Kamis, 14 November 2024
08 Juni 2012, 10:06

Lika-liku Lumpur Lapindo

Oleh : Dadang ITS | | Source : -

Pada tahun 2008 Gubernur Jawa Timur membentuk Tim Kajian Kelayakan Permukiman di sekitar lumpur Sidoarjo dalam rangka menyelamatkan penduduk dari ancaman bencana. Tim ini terdiri dari para peneliti ITS dan Universitas Airlangga (Unair) yang melakukan kajian penilaian kelayakan permukiman sembilan desa di sekitar tanggul lumpur.

Hasilnya, pada tahun yang sama, sembilan Rukun Tetangga (RT) dinyatakan tidak layak huni. Berdasarkan hasil ini, Gubernur telah mengupayakan agar tindakan-tindakan penyelamatan bagi masyarakat yang sudah terpapar segera dilakukan.

Pada tahun 2008 ITS bekerja sama dengan United Nations Environment Program (UNEP) mengadakan penelitian terkait dengan alaternatif pengelolaan semburan lumpur Sidoarjo. Penelitian ini dilakukan dengan pendekatan energy memory (emergy).

Tahun berikutnya, ITS menjadi salah satu anggota tim Sidoarjo Hot Mud Rapid Geohazard Assessment bersama beberapa ahli geohazard Indonesia. Kelompok ini turut disponsori oleh Badan Perencanaan dan Pembangunan Nasional (Bappenas) dan Safer Communities through Disaster Risk Reduction (SCDRR) UNDP. Hasilnya, daerah kritis di kawasan lumpur dinyatakan seluas 32.000 hektar. Karena luasnya areal yang terkena dampak lumpur, maka diperlukan sebuah strategi untuk menangani penanggulangan dampak lumpur.

Pada tahun 2010. ITS bersama Bappenas dan SCDRR melakukan penelitian untuk menyusun Rekomendasi Strategi Penanggulangan Dampak Lumpur Sidoarjo.

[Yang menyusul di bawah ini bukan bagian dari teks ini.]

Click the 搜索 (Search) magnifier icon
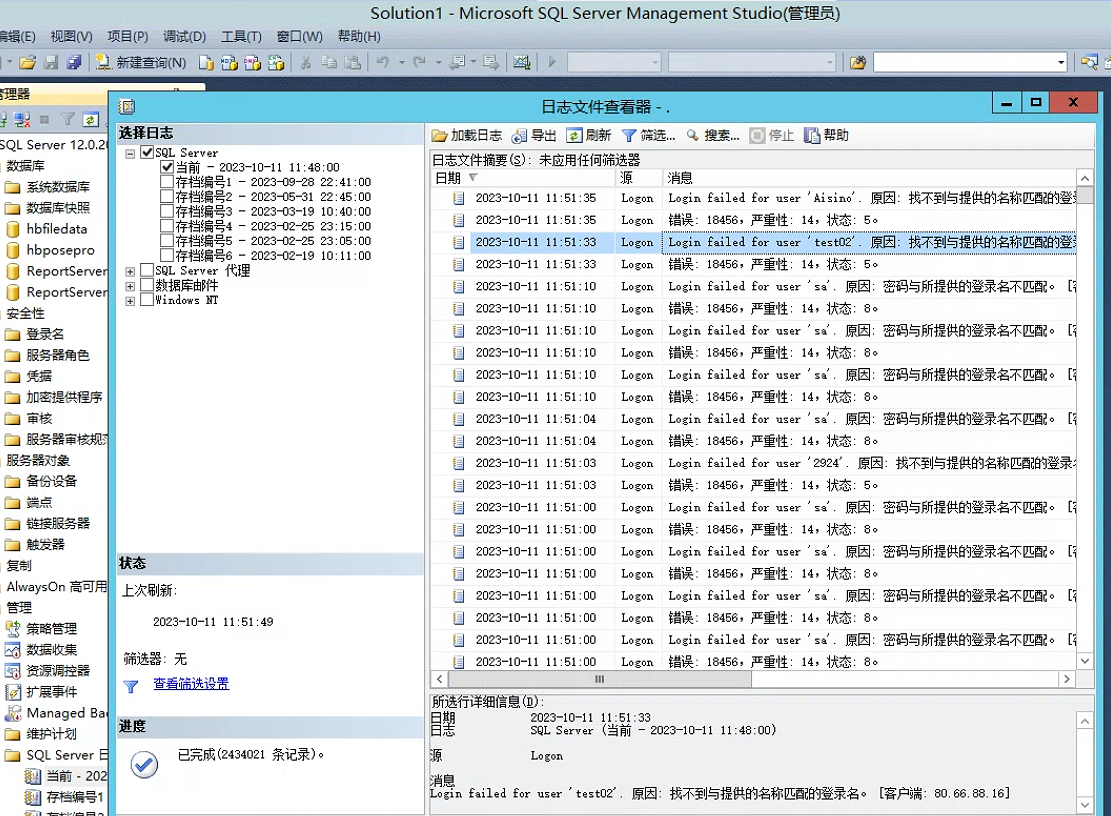Viewport: 1111px width, 816px height. (x=692, y=136)
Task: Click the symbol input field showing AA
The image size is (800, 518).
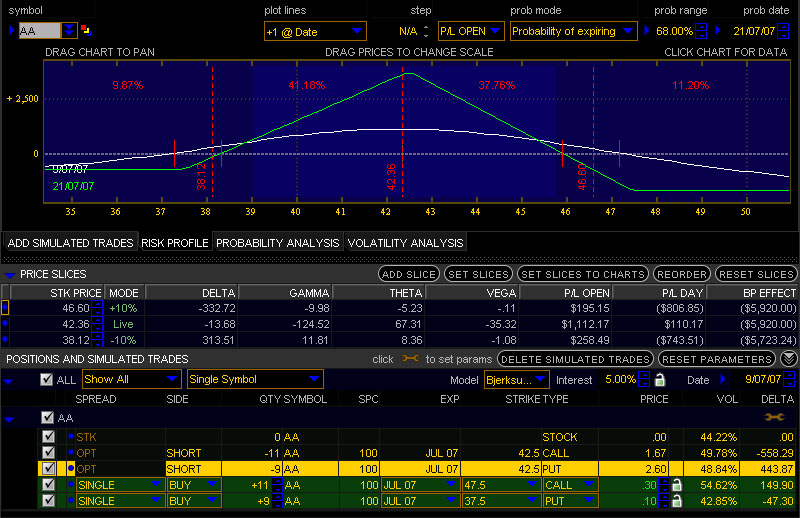Action: pyautogui.click(x=39, y=31)
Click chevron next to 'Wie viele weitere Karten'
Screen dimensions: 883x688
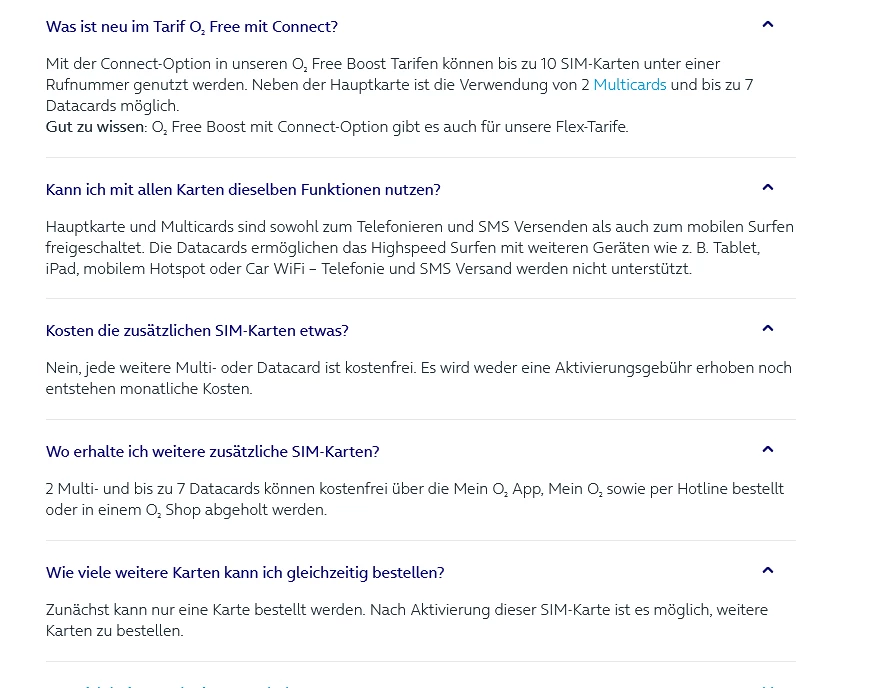767,571
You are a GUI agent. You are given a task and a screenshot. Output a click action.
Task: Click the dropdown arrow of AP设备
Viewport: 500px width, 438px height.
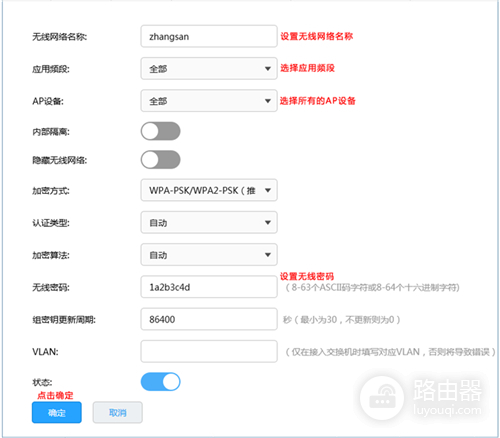pos(268,101)
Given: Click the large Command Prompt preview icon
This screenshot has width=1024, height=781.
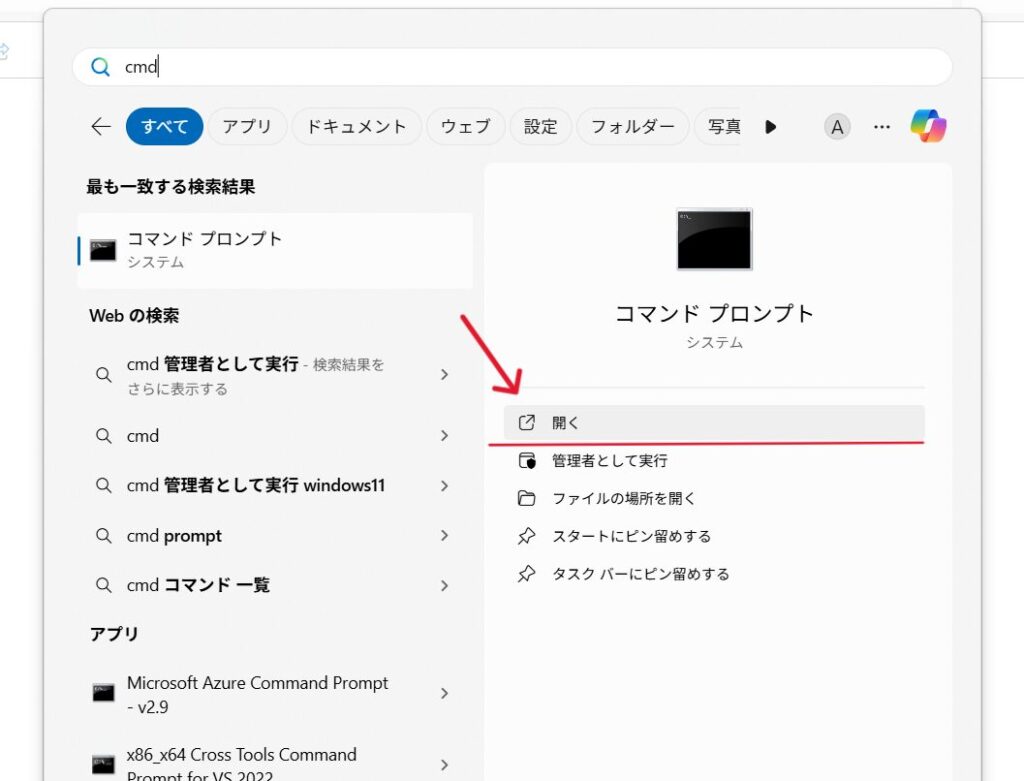Looking at the screenshot, I should pyautogui.click(x=714, y=239).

Usulan tersebut diharapkan segera mendorong berbagai kajian di sekitar kawasan lumpur. Seperti kajian penurunan tanah, kajian kelayakan permukiman, kajian penyiapan lahan relokasi yang layak, dan lain-lain. Apalagi, sembutan lumpur terus berlansung dan jumlah luasan kawasan yang rusak semakin luas.

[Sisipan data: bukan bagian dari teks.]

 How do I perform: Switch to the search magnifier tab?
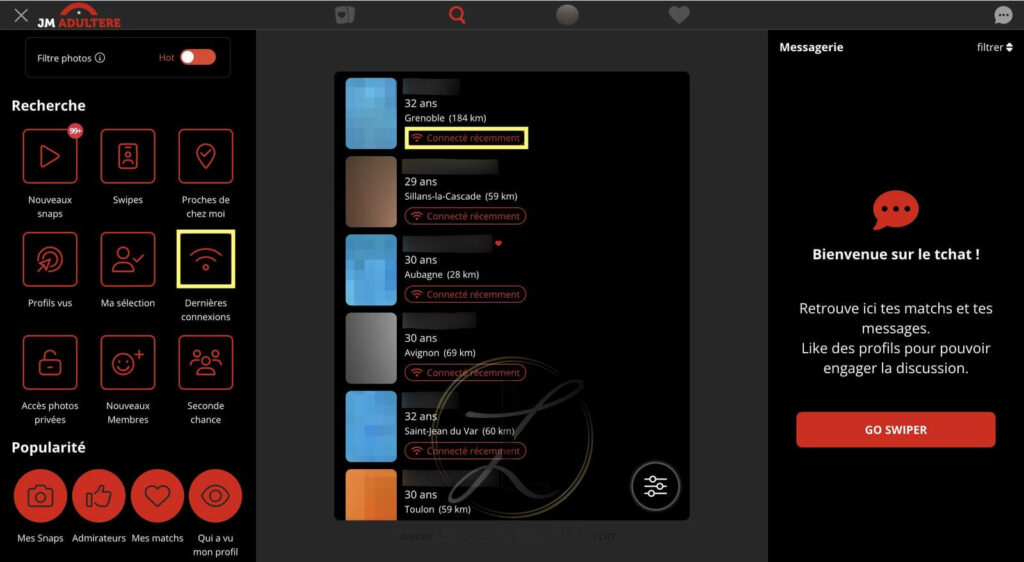point(457,15)
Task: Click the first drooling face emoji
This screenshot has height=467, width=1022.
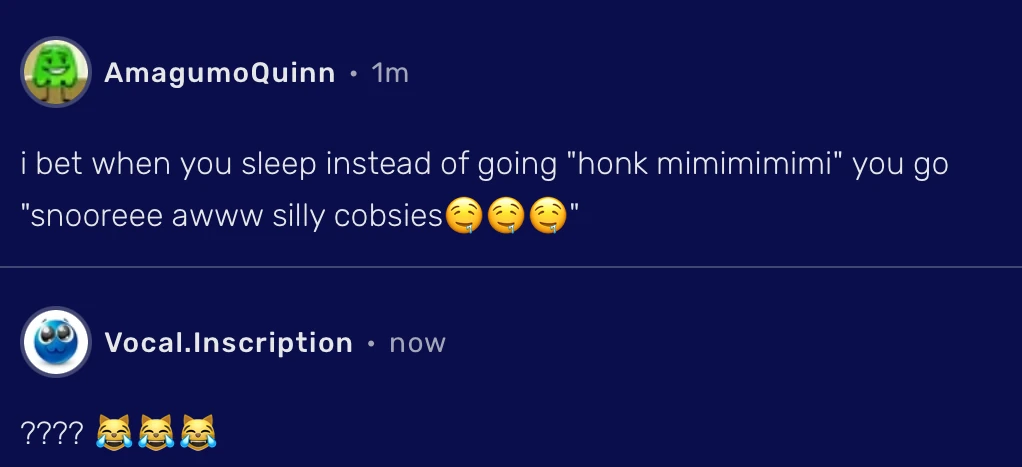Action: 461,218
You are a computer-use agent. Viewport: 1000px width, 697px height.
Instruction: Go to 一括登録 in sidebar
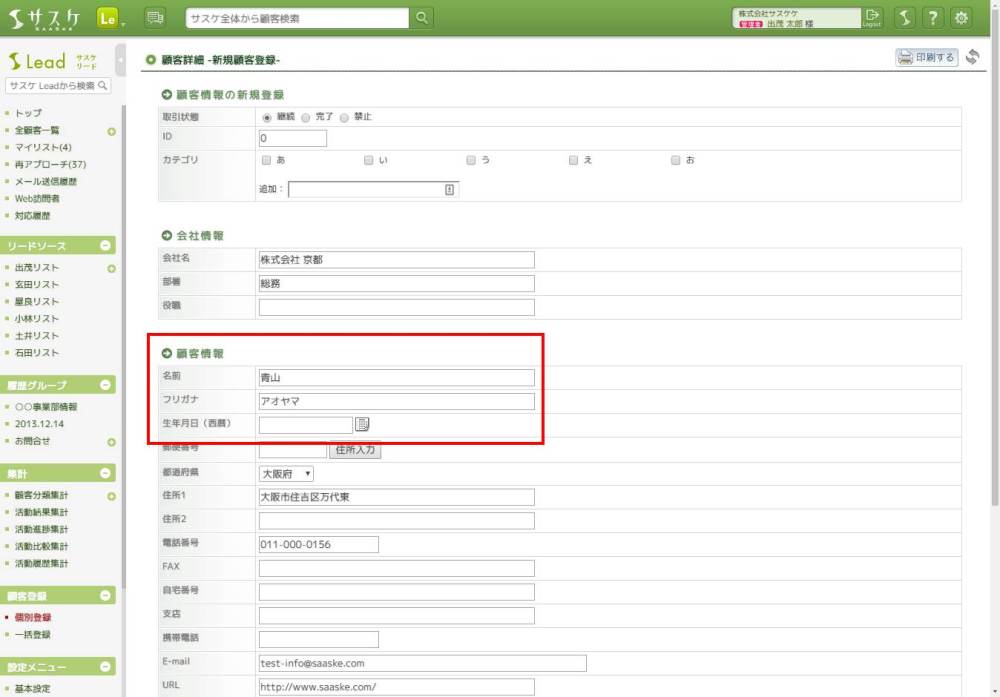33,634
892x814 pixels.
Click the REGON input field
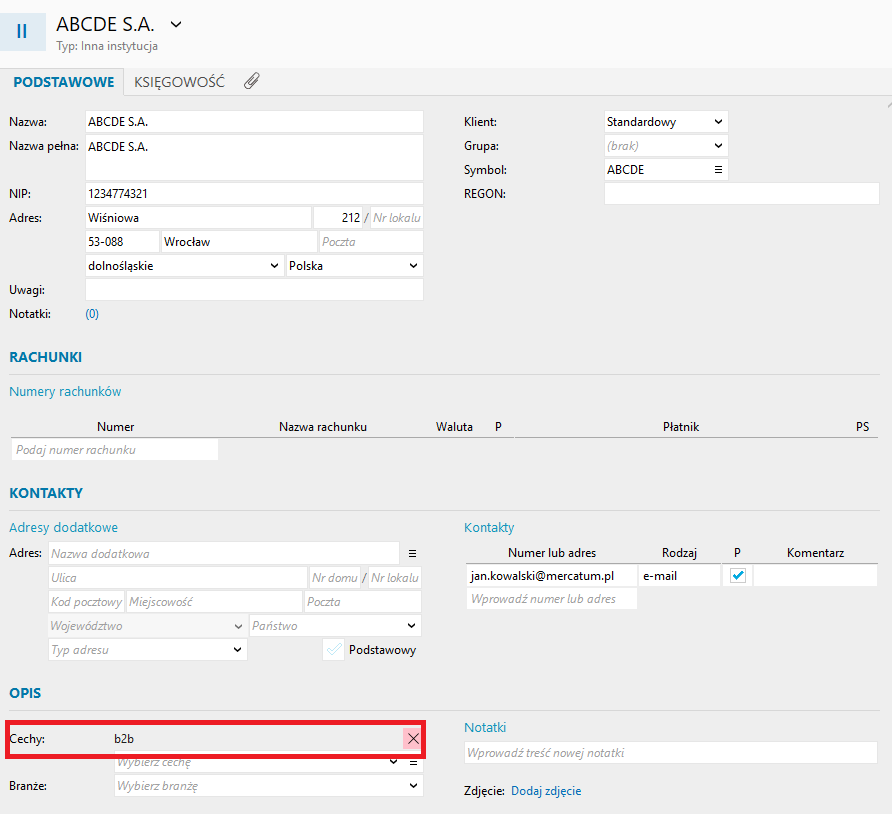pyautogui.click(x=741, y=194)
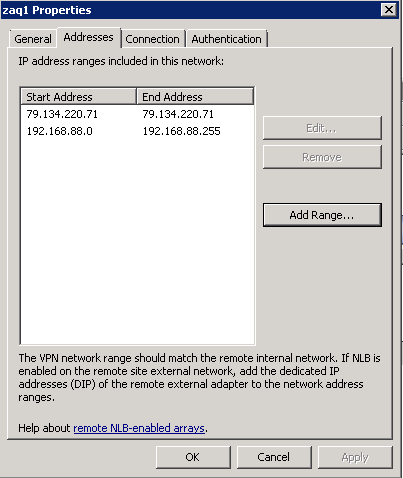Select end address 192.168.88.255 cell
The image size is (403, 478).
click(x=181, y=131)
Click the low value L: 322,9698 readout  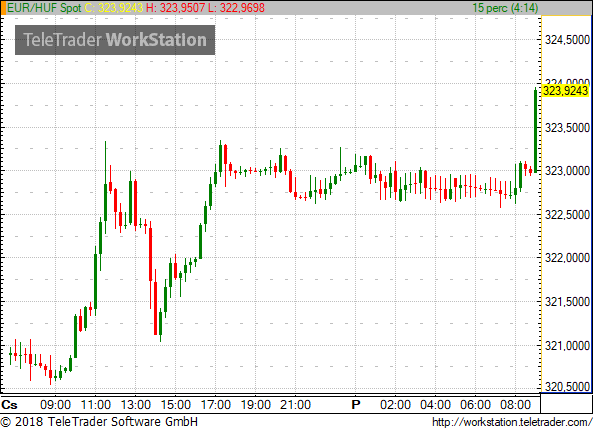[236, 8]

Akhirnya, sejalan dengan rekomendasi tersebut, pada tahun yang sama kajian lanjutan dilaksanakan. Jumlah desa yang dikaji bertambah menjadi 13 desa. Parameter yang digunakan dalam penelitian ini adalah penurunan tanah, semburan gas, kerusakan aset, pencemaran lingkungan, kesehatan masyarakat, psikologi sosial dan mitigasi masyarakat.

Hasilnya berubah jauh dari kajian awal. Jumlah wilayah yang tidak layak huni melonjak menjadi 45 RT. Semua hasil ini sudah dipresentasikan di hadapan dewan pengarah dan segera ditindaklanjuti oleh pemerintah.

Pada tahun 2011, ITS diundang sebagai narasumber Tim Terpadu bentukan Kementrian Pekerjaan Umum. Tugas tim ini adalah untuk melakukan verifikasi jumlah RT yang akan dievakuasi. Tim Terpadu menambahkan RT yang harus dievakuasi menjadi 65 RT.

Kiprah ITS tak hanya berhenti di situ saja. Setelahnya, ITS turut melakukan survei di beberapa kabupaten di Jawa Timur terkait dengan kegiatan eskplorasi migas. Ternyata, sebagian besar masyarakat, atau lebih dari lima puluh persen populasi menolak aktivitas eksplorasi migas.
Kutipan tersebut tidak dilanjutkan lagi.